There may even have been more made of the amazing letting the cat out of the bag act performed by Cowell.
I refer to our old friend Loren Allred – the “unknown singer” with the platinum disc in her back catalogue and the array of music bigwigs in her contacts book.
It was all going well, as Cowell once more trotted out his “no one knew who she was” line.
But then, as he praised her for bravely singing her “new”, self-penned song in the final, the puss was suddenly set free.
“Obviously you sang Never Enough at your audition, cos we wanted that,” he said, referring to her famous song on The Greatest Showman soundtrack.
At which point my needle jumped, my record scratched, and I found myself yelling, “Eh? If none of you knew who she was, how were you in a position to want Never Enough?”

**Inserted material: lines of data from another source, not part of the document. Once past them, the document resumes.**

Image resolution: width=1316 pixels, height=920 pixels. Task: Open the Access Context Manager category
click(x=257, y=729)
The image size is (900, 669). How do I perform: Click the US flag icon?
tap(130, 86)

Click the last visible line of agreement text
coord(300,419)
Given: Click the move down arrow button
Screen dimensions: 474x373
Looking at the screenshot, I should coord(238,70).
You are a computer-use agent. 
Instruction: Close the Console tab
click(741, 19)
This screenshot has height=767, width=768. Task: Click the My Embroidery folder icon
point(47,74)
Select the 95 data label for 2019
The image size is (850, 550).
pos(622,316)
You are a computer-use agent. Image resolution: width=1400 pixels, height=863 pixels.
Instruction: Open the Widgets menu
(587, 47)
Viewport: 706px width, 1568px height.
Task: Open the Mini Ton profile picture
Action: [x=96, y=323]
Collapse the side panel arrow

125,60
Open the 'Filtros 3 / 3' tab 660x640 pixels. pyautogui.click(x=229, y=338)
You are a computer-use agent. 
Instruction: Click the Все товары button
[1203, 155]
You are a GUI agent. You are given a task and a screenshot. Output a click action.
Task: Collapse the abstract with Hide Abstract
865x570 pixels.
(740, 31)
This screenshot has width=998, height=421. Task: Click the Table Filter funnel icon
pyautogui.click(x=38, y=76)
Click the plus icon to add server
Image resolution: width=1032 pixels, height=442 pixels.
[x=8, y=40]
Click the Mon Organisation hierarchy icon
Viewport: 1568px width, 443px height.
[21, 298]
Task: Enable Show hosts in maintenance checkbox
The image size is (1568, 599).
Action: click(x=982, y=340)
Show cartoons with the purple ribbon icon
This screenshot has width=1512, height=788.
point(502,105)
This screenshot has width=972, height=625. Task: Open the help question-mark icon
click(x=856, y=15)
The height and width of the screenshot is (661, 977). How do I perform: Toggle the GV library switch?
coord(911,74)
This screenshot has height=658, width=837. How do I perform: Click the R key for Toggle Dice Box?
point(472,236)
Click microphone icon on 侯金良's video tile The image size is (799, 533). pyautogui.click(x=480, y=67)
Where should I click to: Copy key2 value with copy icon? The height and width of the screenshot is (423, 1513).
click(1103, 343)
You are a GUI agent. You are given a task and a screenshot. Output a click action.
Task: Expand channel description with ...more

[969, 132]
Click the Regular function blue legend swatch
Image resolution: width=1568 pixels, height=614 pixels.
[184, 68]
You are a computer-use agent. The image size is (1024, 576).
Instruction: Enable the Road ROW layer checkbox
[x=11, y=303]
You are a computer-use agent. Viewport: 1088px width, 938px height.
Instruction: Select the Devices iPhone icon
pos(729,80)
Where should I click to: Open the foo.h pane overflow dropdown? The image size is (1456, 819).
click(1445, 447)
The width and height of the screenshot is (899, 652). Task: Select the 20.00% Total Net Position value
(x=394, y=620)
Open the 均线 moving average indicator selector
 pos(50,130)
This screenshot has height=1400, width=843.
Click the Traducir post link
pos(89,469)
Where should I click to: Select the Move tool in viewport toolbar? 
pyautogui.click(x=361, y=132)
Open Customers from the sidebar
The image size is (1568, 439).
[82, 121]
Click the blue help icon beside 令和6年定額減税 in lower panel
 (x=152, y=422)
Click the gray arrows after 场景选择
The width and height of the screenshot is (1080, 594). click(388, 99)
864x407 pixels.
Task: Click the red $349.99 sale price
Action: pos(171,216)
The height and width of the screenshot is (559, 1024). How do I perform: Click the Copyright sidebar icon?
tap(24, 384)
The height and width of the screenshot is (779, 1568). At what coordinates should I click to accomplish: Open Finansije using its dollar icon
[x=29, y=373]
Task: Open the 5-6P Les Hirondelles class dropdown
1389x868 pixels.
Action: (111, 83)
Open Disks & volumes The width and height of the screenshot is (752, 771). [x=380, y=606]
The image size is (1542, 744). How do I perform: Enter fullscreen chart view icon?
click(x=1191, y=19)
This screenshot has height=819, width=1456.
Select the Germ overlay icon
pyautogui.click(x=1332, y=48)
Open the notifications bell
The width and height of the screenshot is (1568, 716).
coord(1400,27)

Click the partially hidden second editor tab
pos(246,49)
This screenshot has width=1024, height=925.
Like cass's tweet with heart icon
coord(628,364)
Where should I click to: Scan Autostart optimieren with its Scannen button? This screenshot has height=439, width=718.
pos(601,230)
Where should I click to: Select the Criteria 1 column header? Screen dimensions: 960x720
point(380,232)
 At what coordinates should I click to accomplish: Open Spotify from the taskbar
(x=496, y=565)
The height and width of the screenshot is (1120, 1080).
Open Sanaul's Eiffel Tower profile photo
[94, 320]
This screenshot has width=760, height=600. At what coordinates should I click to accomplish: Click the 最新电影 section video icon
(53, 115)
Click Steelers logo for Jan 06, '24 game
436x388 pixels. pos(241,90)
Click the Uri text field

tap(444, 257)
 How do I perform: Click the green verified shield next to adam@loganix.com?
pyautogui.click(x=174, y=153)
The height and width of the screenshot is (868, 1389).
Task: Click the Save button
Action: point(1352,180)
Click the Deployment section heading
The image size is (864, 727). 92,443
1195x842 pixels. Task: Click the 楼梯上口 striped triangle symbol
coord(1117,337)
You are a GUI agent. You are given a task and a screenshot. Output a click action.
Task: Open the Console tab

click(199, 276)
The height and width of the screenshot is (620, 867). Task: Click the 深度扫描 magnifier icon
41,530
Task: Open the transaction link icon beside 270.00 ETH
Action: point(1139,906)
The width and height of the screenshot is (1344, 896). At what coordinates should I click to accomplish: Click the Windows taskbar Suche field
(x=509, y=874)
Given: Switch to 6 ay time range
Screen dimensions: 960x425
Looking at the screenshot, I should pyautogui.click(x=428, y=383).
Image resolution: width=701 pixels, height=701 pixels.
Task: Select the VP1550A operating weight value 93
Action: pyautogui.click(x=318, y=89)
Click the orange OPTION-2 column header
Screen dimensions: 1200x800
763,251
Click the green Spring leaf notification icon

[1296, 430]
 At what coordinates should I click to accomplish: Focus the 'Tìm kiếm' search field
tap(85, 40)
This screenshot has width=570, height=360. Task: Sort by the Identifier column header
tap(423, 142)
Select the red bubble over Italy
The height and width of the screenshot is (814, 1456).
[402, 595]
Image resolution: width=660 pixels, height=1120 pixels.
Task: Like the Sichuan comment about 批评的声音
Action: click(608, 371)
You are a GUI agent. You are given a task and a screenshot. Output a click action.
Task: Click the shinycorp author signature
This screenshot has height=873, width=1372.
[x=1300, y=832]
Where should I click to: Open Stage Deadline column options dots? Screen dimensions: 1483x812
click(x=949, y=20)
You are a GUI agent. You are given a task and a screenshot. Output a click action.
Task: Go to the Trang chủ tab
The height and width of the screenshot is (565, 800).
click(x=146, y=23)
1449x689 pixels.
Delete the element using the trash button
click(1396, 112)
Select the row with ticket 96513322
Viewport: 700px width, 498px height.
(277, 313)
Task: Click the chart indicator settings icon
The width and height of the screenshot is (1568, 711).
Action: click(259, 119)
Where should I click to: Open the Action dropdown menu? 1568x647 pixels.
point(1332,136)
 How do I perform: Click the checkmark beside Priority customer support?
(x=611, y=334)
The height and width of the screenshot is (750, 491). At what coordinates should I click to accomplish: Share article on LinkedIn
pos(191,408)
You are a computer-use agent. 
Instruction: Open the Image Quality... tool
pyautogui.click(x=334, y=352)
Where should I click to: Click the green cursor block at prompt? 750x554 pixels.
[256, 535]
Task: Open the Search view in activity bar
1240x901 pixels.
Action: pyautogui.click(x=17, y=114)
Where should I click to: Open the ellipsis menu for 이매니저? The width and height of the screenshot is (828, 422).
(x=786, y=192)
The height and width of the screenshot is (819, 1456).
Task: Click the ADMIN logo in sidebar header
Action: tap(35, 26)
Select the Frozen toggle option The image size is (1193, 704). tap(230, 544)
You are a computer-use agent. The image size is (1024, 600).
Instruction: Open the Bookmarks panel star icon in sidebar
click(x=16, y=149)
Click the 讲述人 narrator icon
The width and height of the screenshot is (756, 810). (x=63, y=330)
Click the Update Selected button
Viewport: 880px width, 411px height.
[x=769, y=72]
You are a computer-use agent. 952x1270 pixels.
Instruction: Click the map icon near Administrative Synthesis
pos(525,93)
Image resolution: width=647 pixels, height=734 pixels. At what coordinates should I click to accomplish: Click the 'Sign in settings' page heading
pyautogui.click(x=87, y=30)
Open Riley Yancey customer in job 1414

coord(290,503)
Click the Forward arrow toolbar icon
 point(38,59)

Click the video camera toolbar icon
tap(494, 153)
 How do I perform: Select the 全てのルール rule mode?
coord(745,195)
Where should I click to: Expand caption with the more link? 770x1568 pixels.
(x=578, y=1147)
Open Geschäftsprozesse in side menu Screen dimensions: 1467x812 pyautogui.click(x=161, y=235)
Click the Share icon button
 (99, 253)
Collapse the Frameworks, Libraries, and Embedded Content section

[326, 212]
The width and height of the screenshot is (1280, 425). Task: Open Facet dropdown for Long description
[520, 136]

Obviously, it could have all been a massive coincidence. However, we’ve been down this road far too many times.
Cowell even claimed to have “discovered a star” in eventual winner Axel Blake, despite Amazon Prime having discovered Axel’s comedy special 12 months ago. You might not mind Cowell’s jiggery pokery, but what about those whose hopes suffer thanks to it?
On the night, ventriloquist Jamie Leahey and comedian Eva Abley were just as funny as Axel. You’re telling me that runner-up Jamie couldn’t have made up the 5% gap in the voting had he been on at the end of the show, like Axel (left with Cowell) , rather than opening it?
I’m wasting my words here, of course. The same stuff will happen next year, and each subsequent year until BGT finally succumbs to the viewer apathy and antipathy that did for The X Factor.
Make no mistake, based on recent form BGT is heading for exactly the same fate as the poor old passenger pigeon in eco warrior Aneeshwar’s poem.